We do that all the time and that’s why we started this podcast. It was a test to see if there was interest in our market and we said, “At worst, we spend eight hours a month working on it and at best, we learned a whole tremendous amount.” A hundred episodes later we say, “Forget it, we’re not going to do it.” Five hundred plus episodes later, we’re still doing it because the learning process has been so valuable, the test process of us being able to test our ideas has been so valuable and honestly, the business that it’s created for us in a residual way, not directly in 3D printing, but the value that podcasting has added to our lives has been tremendous for us. We got a benefit we didn’t even know we would find and that typically happens when you go in with that all-in attitude. You find residual opportunities, especially if you’re open to them and looking for them.
I hope Daniel is successful. We’re going to be checking in with him from time to time. He’s going to let us know how he’s doing. I’m sure at some point there’ll be a follow-up episode. He needs a bit of time; maybe late 2018 by the time we do that. I enjoyed offering some thoughts and things for him to consider, and I think he got value out of it and hopefully all of you did too.
Thanks again for listening and make sure to visit 3DStartPoint.com and/or the Facebook page @3DStartPoint, and share some of your ideas and some of your thoughts and some of your projects and businesses that you’re working on. We always love to hear from our listeners. Thanks for listening. We’ll talk to you next time. This has been Tom and Tracy on the WTFFF 3D Printing Podcast.
About Daniel McGuire
I am a Mechanical Engineering Graduate with a Master’s degree which I earned at Heriot-Watt University in Scotland. After working with 3D printers during my Master’s Project I knew I wanted to work in the additive manufacturing industry. However I found that 3D printing companies in my area were really scarce and finding a job would be difficult.
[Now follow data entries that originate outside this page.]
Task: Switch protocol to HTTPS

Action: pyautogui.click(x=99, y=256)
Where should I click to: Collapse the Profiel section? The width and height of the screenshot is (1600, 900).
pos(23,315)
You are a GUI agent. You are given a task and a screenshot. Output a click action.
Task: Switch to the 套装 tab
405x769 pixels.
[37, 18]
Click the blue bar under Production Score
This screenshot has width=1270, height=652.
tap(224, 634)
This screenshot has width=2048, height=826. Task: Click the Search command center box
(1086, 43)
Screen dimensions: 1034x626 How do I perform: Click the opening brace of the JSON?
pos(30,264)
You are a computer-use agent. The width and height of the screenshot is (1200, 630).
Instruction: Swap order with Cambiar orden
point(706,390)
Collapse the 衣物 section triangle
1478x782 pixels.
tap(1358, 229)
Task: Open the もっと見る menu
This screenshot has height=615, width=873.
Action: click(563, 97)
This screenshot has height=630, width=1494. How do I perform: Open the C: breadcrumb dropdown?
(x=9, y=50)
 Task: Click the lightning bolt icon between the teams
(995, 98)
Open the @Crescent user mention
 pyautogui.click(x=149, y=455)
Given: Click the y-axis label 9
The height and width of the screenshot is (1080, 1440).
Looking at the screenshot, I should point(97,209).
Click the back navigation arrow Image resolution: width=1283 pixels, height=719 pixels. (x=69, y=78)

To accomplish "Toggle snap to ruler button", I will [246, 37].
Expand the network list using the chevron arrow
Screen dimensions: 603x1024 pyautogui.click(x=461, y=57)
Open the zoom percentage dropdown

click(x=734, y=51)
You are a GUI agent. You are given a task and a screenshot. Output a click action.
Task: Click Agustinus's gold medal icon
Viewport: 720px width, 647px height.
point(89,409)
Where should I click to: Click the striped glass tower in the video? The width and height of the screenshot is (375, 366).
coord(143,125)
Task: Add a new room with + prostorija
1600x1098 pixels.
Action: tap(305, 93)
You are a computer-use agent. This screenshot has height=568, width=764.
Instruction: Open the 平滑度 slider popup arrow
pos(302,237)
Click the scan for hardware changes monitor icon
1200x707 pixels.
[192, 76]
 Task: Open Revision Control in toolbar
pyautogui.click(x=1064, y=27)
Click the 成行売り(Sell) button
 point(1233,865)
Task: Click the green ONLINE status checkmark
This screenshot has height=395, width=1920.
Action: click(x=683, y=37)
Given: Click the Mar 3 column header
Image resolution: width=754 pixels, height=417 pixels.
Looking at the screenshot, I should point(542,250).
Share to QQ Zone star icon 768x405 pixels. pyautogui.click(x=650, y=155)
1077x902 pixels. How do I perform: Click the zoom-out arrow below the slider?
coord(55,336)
Therefore I decided to start my own 3D printing company, DMGDesign. `The ‘mission’ of this company is to raise awareness of what extrusion based 3D printers can make and how they can be used. The main backbone of the company is to sell personalized laser-engraved, wooden plaques which have 3D printed elements glued onto them. The aim is then to evolve into a consultant for clients who are starting their own small business and want to know if 3D printing could be part of their company. Another area I want to offer in the future is customized prints for specific purposes such as retro motorcycle parts for example.